At the first panel discussion on the growing connections between Croatian and Danish filmmakers, named Danes Go South, all the attendees concluded that Croatia has a great future as a co-production country, because next to the landscape diversity it has an ambitious, professional and welcoming film crew that makes film work on all levels a lot easier.

This is what Danish director Ole Christian Madsen said, the author of Itsi Bitsi, the film mostly shot in Croatia and premiering at this year’s Zagreb Film Festival. The festival held a first co-production panel discussion on 23 October at the Zagreb Dance Centre. Madsen said that in Croatia he had a crew of 60 people and what he liked most is that, unlike in the US, these people tried to establish a personal relationship based on what they had in common. ‘This is very important for filmmaking, and I was pleasantly surprised to share a similar sense of humour, irony and sarcasm with the local people,’ he added.
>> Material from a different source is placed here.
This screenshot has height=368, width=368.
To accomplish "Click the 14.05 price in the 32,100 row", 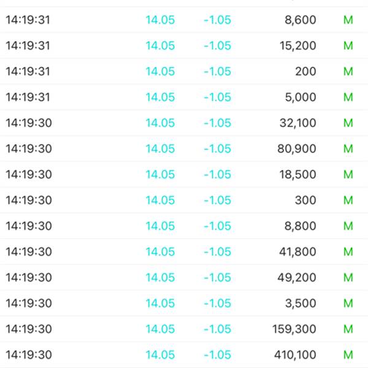I will click(x=160, y=123).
Next to him, the panel was attended by Lars Bredo Rahbek – the producer of Itsi Bitsi, Igor A. Nola – the co-producer of Itsi Bitsi and Room 304, Birgitte Staermose – the director of Room 304, Ankica Jurić Tilić – the producer of Quit Staring at My Plate, and Željka Sukova and Aleš Suk – the directors of Winter Miracle, made at the CPH:LAB 2011/2012 workshop.

During the five weeks of shooting Itsi Bitsi, Croatia ‘played’ 17 countries including Greece, Turkey, France, Denmark, Nepal, Spain and Morocco. ‘We decided to shoot in Croatia also because of your incentive measures. In your country we spent around 8.5 million kuna, with a 20 per cent return through the co-production incentive scheme in Croatia. We have never before made such a complex film because we decided to portray around 20 countries and our budget gave us a choice – travel the world with a crew smaller than planned or find a country that could act as many. We opted for the second,’ said the film’s producer Lars Bredo Rahbek.
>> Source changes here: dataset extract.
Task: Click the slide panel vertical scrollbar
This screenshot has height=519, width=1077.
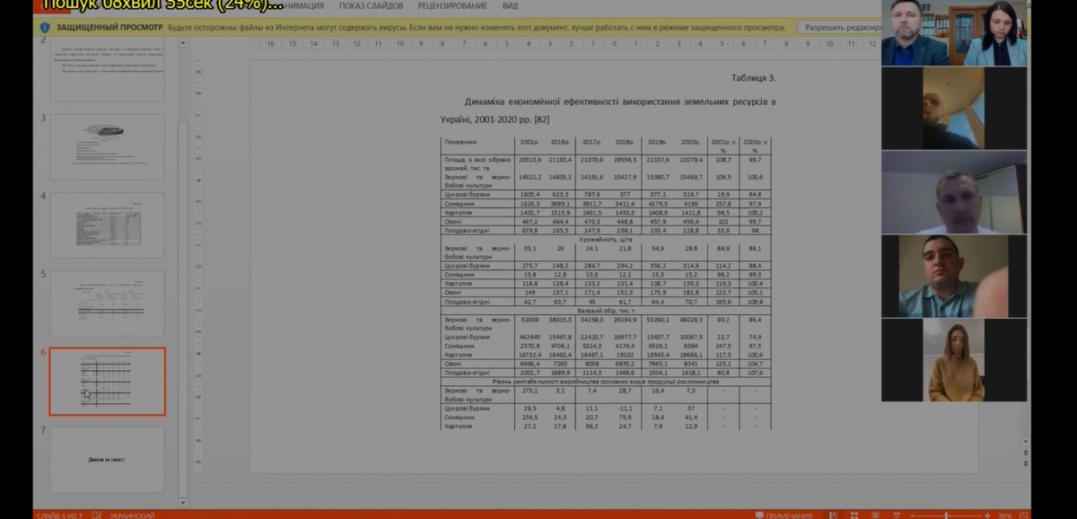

The Danish-Croatian film collaboration first got rolling with the film Room 304, a minority co-production fully made at Zagreb’s Palace Hotel. The co-producers were Igor A. Nola and Suza Horvat, director of photography Igor Martinović, and the cast includes Croatian actors Ksenija Marinković, Ivo Gregurević and Leon Lučev.

Birgitte Staermose, the director of Room 304, said she did not want to film in Copenhagen because, even though the city is beautiful, the local hotels were bad and seemed cheap. ‘I desperately wanted to find a location for my dream to come true. I wanted an intimate atmosphere which I found in this Zagreb hotel that helped us with everything,’ she said.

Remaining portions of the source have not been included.